The Wife of Willesden review – Zadie Smith goes from page to stage with Chaucer modernisation
The piece plays at the Kiln Theatre
Acclaimed novelist Zadie Smith offered a hostage to fortune when she confessed last week that her first play arose from a misunderstanding; she thought she'd agreed to write a piece for a magazine celebrating her beloved Brent's appointment as London Borough of Culture.
But whatever its origins, the result is a warm and shimmering piece of theatre that takes the Wife of Bath, one of Chaucer's most vivid pilgrims from The Canterbury Tales and brings her zingingly up to date.
The first star of the evening however is not Smith, or even Clare Perkins who plays Alvita, the Wife of Willesden, with towering assurance and verve, but the designer Robert Jones who transforms the Kiln's interior into a warm and welcoming pub, complete with glinting glass bottles ranged across the massive bar and wooden tables (with glued on beermats) at which some of the audience (myself included) take their seats.
It sets the mood; this is a raucous, lively piece of community theatre that welcomes everyone in its capacious arms and when Crystal Condie's uncanny version of Zadie arrives to explain that she has transformed Chaucer's 14th century pilgrims into the denizens of the infamous local, The Colin Campbell, on a lock-in, the fun begins in earnest.
Alvita, in skin-tight red dress and knock-off Louboutins, pushes her way to the front of the crowd, taking over from the men who have dominated the story-telling competition because they think women want to listen to them.
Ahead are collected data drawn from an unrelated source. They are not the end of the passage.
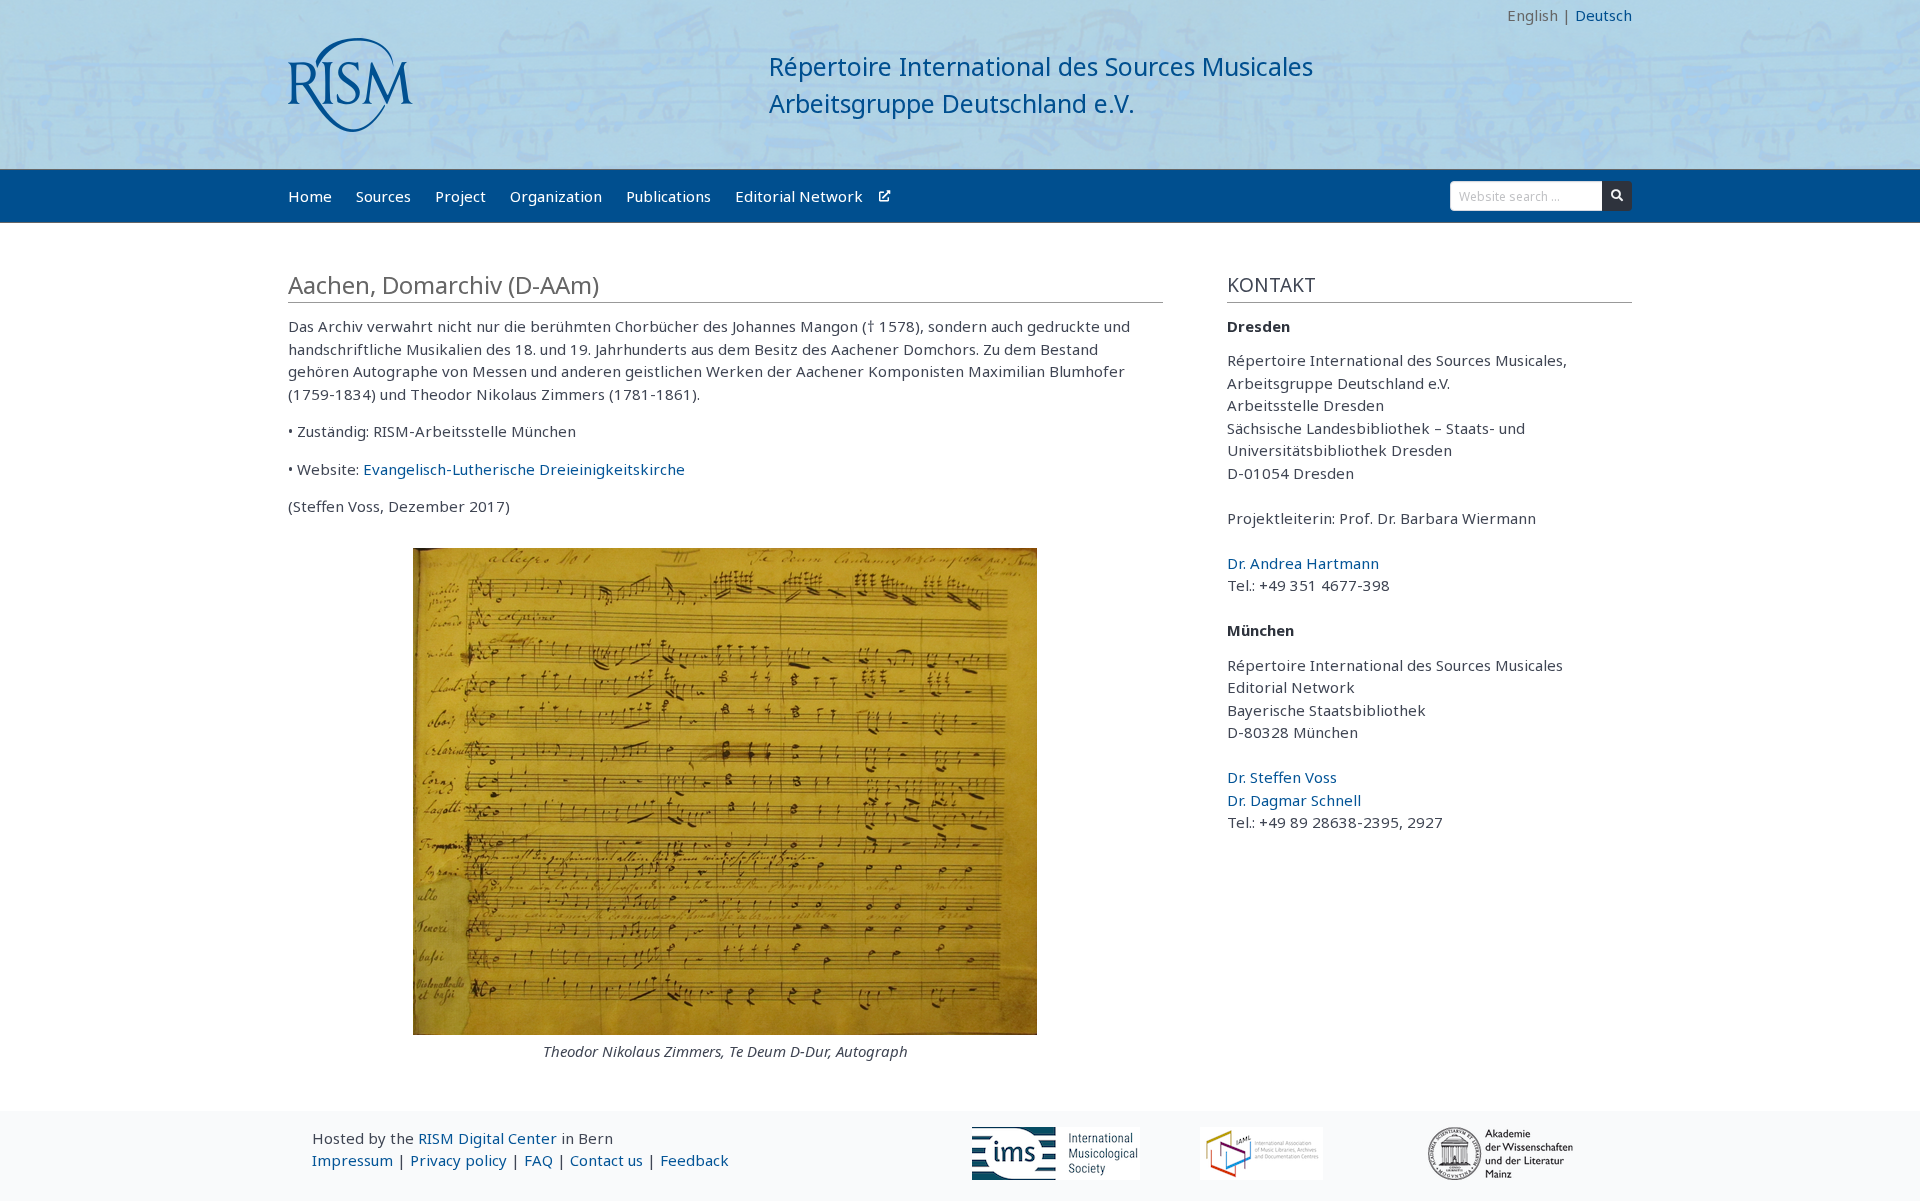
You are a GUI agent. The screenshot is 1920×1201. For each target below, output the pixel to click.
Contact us (606, 1160)
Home (310, 196)
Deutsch (1603, 15)
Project (460, 196)
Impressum (352, 1160)
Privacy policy (458, 1160)
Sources (383, 196)
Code (306, 15)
Her prologue – the longest section of the play – is a justification of the equal claims of women to be heard and to live their life on equal terms.
The text is a close reworking of the Wife of Bath's tale, complete with five husbands – three good, and two bad – bawdy ruminations, attacks on organised religion and musings on emotional and physical control. Smith's language mimics Chaucer's rhyming couplets with subtle skill and throws in contemporary references for good measure – twerking, #MeToo and Rees-Mogg all get notable look ins.
Indhu Rubasingham's direction shares the same fluid flair. Her magnificent company of ten actors switch from part to part with ease – the holiness of the saints and Jesus are signified by a golden tray held behind their heads – but despite having only seconds to make their mark, each character emerges fully formed from bible-bashing aunt, to doubtful youth, to Socrates and Nelson Mandela.
It's a production full of neat and entrancing touches: the look on one of the husband's faces when Alvita describes his death, the little pageant of avenging Greek wives when one of the husbands gets too lost in the historical precedents of Jordan Peterson. But it's also full of flashes of insight. In brooding on her past, Alvita comments that one husband knew that "when I'm shy or sad I won't stray too far" – a fleeting reference to the kind of coercive control that afflicts so many women.
By the time Alvita at last switches from talking about her own life to telling her actual story, with its insights into what women really want for men transferred from Arthurian times to the Jamaica of Queen Nanny, the evening has been so full of warmth, life and music (a terrific soundtrack courtesy of Ben and Max Ringham with a bit of Stevie Wonder thrown in) that the 90-minute running time flies by.
But it's Perkins who holds it together, with her charisma, her sense of justice and above all her belief that she has the right to be there, telling her story, making her claim. It's a towering performance in a surprisingly terrific show.